> _Actions to take_
[1] In the article on expanding JSON in Power Query, which column holds all the values in the table the function returns?
[2] Continue the Power Query article on expanding JSON from where it stops, picking up the function code after its last line.

> _Selected text_
Automatically expand all fields from a JSON document in Power BI and Power Query

If you work with JSON documents that are new to you, it can be very helpful to fully expand JSON to see at a glance what’s in there. The following function has you covered for this task. It returns a table with all values in column “Value” and additional columns describing where that value came from in a hierarchical form, no matter how deep the nesting goes:

Example

See below what this function does for the following JSON :

Automatically expand JSON: Sample JSON

{"A":"A Record", "B":["ListItem1", {"C":"A nested Record", "D":"Another nested Record"}], "E":{"F":["NestedListItem1","NestedListItem2","NestedListItem3"]}}

Automatically expand JSON: Result

 

  • Value: The respective values
  • Level: Main levels.
  • Sort: Sort column with hierarch to display in report
  • SortBy: Sort your “Sort”-column in the data model by this column: It will be filled up with “0” according to the maximum value within the respective position. This effectively allows sorting by number, although it is a text-field.
  • Name-columns: They display the hierarchical location of the value with regards to JSONs record field names.

The Function

 


let
func = (JSON) =>
let
Source = JSON,
ParseJSON = try Json.Document(Source) otherwise Source,
TransformForTable =
if Value.Is(ParseJSON, type record) then
Record.ToTable(ParseJSON)
else
#table(
{"Name", "Value"},
List.Zip({List.Repeat({0}, List.Count(ParseJSON)), ParseJSON})
),
AddSort = Table.Buffer(Table.AddColumn(TransformForTable, "Sort", each 0)),
LG = List.Skip(
List.Generate(
() => [Next = AddSort, Counter = 1, AddIndex = #table({"Sort"}, {{""}})],
each [AddIndex]{0}[Sort] <> "End",
each [
AddIndex = Table.AddIndexColumn([Next], "Index", 0, 1),
MergeSort = Table.CombineColumns(
Table.TransformColumnTypes(
AddIndex,
{{"Sort", type text}, {"Index", type text}},
"en-GB"

Pointing records for text and elements:
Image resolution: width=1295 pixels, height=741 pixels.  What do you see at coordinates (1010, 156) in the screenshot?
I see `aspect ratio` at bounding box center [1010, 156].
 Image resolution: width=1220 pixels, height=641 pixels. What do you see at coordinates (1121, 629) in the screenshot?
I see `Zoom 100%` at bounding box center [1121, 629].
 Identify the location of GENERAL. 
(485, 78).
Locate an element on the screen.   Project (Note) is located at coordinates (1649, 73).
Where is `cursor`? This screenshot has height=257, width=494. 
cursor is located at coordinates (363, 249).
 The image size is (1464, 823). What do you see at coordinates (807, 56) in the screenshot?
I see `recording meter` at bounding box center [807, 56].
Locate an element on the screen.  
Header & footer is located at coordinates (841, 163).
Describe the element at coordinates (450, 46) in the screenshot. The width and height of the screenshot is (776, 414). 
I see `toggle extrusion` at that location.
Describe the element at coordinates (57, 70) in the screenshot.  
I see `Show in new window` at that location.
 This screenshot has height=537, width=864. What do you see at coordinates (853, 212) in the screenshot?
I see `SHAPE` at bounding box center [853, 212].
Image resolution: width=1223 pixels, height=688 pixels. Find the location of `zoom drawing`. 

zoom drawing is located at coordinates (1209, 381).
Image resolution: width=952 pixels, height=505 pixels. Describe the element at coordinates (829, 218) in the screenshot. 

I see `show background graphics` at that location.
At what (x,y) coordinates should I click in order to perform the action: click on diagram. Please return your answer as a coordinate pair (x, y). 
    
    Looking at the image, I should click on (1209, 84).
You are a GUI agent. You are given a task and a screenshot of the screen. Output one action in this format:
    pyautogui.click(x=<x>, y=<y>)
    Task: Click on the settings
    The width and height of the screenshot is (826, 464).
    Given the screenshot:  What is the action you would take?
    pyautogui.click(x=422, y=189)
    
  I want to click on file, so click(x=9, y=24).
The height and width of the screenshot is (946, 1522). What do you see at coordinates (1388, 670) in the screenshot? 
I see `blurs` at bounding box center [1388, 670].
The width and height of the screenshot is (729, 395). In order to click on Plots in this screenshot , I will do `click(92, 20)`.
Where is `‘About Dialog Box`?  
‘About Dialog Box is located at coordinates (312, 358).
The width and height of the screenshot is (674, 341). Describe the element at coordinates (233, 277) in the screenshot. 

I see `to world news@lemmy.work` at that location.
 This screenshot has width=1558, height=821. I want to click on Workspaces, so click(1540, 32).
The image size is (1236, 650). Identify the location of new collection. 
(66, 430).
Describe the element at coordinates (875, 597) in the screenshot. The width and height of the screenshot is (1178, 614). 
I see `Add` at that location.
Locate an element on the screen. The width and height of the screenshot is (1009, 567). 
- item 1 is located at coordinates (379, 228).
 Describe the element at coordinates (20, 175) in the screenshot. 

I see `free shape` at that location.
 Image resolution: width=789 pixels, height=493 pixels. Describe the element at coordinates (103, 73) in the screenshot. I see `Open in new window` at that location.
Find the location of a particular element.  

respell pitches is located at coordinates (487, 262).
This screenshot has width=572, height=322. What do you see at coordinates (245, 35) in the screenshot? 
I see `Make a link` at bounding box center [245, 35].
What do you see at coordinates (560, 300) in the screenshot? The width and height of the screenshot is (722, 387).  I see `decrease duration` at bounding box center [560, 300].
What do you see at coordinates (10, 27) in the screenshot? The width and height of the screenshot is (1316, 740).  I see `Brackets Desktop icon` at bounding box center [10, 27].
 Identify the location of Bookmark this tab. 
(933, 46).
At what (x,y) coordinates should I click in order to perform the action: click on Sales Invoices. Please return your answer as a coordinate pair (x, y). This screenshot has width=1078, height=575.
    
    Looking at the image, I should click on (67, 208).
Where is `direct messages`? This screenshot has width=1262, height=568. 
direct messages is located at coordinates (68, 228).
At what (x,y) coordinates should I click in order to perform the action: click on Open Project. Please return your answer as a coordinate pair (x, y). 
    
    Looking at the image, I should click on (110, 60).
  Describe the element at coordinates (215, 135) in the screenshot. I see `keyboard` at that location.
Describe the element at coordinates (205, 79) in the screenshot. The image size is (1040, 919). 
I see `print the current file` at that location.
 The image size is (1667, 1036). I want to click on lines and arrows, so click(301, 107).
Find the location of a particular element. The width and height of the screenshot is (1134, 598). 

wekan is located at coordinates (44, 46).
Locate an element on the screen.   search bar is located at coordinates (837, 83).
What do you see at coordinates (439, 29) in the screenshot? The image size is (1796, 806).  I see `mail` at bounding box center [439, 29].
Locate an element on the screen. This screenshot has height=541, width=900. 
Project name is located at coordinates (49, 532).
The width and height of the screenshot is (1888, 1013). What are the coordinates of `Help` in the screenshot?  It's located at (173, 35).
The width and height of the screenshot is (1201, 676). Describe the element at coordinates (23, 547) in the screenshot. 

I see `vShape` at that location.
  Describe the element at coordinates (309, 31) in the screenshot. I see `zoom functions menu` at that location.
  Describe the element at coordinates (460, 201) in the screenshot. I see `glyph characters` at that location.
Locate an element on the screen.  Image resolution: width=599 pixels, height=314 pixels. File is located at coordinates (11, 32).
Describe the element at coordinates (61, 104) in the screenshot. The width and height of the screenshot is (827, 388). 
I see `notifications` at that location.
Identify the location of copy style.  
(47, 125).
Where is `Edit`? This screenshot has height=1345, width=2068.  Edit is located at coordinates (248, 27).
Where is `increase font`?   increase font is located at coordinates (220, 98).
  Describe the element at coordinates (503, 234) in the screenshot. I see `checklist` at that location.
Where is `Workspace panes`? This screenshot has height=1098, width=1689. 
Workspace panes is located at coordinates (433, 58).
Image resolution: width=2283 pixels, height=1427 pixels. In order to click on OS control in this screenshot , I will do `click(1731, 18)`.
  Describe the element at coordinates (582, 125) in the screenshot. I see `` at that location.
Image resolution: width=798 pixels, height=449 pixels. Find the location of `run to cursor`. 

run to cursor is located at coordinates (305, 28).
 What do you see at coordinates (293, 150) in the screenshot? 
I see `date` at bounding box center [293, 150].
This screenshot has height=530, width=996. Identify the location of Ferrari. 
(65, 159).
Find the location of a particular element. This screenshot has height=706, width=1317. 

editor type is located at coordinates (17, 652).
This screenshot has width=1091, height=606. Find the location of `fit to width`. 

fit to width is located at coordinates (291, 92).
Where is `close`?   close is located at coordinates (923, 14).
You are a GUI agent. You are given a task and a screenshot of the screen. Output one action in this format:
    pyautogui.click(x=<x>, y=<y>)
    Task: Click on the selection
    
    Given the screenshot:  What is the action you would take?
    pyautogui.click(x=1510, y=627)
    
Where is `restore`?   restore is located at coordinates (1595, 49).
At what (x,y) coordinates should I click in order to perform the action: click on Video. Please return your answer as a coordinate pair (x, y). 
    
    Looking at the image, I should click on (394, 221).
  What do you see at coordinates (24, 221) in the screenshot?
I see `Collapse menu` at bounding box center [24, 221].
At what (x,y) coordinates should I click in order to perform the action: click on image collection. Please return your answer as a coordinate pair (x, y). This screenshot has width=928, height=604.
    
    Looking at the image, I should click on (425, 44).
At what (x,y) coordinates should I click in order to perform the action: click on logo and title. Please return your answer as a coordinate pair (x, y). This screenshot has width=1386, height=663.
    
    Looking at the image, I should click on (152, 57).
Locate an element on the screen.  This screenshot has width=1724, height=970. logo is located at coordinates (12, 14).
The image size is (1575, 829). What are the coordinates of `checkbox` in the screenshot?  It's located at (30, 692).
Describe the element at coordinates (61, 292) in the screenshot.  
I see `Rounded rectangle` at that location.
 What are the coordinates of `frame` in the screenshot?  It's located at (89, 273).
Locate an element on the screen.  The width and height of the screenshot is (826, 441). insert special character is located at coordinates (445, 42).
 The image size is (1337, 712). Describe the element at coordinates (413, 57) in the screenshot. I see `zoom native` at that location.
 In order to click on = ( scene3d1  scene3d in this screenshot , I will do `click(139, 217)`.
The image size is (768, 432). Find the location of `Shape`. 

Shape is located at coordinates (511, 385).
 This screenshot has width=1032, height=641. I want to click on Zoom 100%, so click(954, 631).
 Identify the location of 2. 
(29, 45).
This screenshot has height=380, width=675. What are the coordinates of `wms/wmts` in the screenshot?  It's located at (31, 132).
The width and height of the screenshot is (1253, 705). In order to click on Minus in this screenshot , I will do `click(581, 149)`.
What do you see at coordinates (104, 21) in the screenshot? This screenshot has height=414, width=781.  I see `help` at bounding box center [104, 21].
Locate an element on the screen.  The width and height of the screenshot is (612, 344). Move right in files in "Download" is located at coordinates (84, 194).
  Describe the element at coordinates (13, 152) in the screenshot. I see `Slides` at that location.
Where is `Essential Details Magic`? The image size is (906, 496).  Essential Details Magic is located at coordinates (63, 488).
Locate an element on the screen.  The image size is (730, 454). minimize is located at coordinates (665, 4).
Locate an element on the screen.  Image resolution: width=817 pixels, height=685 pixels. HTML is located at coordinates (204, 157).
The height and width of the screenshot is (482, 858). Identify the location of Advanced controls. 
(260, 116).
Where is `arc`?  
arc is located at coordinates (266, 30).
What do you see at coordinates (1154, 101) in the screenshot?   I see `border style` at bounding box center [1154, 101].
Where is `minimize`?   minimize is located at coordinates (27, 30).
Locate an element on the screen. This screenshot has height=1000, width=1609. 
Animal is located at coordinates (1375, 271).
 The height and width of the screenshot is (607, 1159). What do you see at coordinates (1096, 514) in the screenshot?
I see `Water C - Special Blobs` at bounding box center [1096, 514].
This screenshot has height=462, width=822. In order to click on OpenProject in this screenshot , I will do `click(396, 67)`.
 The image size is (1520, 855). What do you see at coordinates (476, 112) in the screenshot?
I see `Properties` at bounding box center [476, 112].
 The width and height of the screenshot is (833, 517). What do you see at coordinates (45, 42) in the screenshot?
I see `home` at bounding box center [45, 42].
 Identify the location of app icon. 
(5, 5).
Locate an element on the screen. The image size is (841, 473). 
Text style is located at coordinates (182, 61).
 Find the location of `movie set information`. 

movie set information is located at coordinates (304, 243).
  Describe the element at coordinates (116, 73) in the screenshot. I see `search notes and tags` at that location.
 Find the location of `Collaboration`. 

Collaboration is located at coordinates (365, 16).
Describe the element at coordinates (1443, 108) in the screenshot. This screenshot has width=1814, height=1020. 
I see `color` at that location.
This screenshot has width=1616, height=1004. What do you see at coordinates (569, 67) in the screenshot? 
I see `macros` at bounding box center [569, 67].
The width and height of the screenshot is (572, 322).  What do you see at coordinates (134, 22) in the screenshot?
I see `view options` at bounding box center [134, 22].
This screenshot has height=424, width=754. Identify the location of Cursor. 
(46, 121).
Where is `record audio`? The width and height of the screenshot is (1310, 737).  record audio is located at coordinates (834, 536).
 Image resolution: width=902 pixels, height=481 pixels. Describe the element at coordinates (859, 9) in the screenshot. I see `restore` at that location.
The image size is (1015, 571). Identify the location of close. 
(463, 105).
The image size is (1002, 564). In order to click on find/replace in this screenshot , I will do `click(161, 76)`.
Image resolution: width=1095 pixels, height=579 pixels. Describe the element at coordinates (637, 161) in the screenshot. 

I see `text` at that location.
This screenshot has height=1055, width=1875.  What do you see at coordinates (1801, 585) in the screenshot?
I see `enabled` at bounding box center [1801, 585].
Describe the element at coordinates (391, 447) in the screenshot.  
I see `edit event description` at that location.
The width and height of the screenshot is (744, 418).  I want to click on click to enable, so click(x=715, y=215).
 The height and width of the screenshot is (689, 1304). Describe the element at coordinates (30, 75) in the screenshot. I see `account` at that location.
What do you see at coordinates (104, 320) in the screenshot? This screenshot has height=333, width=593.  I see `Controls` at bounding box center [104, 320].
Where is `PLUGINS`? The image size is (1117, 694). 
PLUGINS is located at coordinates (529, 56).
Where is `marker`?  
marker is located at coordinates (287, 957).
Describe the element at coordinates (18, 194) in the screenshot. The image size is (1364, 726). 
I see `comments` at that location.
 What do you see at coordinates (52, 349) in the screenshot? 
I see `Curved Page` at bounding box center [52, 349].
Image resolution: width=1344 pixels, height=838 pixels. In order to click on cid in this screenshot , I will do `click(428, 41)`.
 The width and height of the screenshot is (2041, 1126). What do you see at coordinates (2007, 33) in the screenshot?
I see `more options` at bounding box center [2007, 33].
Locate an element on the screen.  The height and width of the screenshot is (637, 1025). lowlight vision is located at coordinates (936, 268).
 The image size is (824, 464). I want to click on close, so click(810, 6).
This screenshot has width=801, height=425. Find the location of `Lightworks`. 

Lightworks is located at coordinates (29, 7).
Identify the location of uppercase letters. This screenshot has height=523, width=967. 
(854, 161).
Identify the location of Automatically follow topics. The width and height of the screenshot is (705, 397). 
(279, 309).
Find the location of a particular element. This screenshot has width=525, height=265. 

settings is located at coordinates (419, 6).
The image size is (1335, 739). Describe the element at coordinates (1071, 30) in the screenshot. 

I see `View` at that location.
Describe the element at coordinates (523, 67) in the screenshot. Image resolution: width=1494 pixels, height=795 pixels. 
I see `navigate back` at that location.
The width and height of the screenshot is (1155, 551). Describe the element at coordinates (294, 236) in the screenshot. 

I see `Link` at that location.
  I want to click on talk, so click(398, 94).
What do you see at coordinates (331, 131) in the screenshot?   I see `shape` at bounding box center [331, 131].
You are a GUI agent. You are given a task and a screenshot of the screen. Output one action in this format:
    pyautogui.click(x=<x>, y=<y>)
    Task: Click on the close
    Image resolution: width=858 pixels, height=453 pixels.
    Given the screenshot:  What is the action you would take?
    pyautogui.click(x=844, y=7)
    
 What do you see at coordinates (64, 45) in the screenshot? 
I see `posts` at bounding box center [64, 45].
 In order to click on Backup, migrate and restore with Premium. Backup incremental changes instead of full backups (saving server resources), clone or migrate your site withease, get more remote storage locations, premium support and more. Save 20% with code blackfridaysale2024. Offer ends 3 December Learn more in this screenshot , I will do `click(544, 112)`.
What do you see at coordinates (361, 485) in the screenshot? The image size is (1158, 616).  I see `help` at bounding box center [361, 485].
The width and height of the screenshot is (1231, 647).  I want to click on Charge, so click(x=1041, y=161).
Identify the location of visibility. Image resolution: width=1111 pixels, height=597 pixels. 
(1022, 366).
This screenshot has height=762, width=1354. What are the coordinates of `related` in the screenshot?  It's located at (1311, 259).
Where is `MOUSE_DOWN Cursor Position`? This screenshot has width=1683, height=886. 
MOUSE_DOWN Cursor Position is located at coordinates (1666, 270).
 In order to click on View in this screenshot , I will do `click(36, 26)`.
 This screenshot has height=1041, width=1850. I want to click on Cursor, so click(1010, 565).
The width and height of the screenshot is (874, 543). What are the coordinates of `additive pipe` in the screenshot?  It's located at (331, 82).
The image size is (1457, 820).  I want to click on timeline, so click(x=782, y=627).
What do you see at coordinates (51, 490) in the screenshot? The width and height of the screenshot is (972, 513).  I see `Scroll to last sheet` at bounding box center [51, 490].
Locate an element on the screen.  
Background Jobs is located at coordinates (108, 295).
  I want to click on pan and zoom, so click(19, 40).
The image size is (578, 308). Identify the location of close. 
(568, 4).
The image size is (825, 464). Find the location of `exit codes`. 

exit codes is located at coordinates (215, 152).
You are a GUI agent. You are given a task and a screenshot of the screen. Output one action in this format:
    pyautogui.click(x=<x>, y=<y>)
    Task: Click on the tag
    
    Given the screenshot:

> _Answer set_
[1] A column named "Value".

[2]
),
{"Sort", "Index"},
Combiner.CombineTextByDelimiter(".", QuoteStyle.None),
"Sort"
),
PJson = Table.TransformColumns(
MergeSort,
{{"Value", each try Json.Document(_) otherwise _}}
),
AddType = Table.AddColumn(
PJson,
"Type",
each
if Value.Is([Value], type record) then
"Record"
else if Value.Is([Value], type list) then
"List"
else if Value.Is([Value], type table) then
"Table"
else
"other"
),
AddStatus = Table.AddColumn(
AddType,
"Status",
each if [Type] = "other" then "Finished" else "Unfinished"
),
Finished = Table.SelectRows(AddStatus, each ([Status] = "Finished")),
Unfinished = Table.SelectRows(AddStatus, each ([Status] = "Unfinished")),
AddNext = Table.AddColumn(
Unfinished,
"Next",
each if [Type] = "Record" then {[Value]} else [Value]
),
RemoveCols = Table.RemoveColumns(AddNext, {"Value", "Type", "Status"}),
ExpandNext = Table.ExpandListColumn(RemoveCols, "Next"),
AddIndex2 = Table.AddIndexColumn(ExpandNext, "Index", 0, 1),
MergeSort2 = Table.CombineColumns(
Table.TransformColumnTypes(
AddIndex2,
{{"Sort", type text}, {"Index", type text}},
"en-GB"
),
{"Sort", "Index"},
Combiner.CombineTextByDelimiter(".", QuoteStyle.None),
"Sort"
),
TransformRecord = Table.TransformColumns(
MergeSort2,
{
{
"Next",
each try
Record.ToTable(_)
otherwise
try
if Value.Is(Text.From(_), type text) then
#table({"Value"}, {{_}})
else
_
otherwise
_
}
}
),
FilterOutNulls = Table.SelectRows(TransformRecord, each [Next] <> null),
Next =
if Table.IsEmpty(FilterOutNulls) then
#table({"Sort"}, {{"End"}})
else if Value.Is(FilterOutNulls[Next]{0}, type table) = true then
Table.ExpandTableColumn(
FilterOutNulls,
"Next",
{"Name", "Value"},
{"Name." & Text.From([Counter]), "Value"}
)
else
Table.RenameColumns(FilterOutNulls, {{"Next", "Value"}}),
Counter = [Counter] + 1
],
each Table.AddColumn([Finished], "Level", (x) => _[Counter] – 2)
)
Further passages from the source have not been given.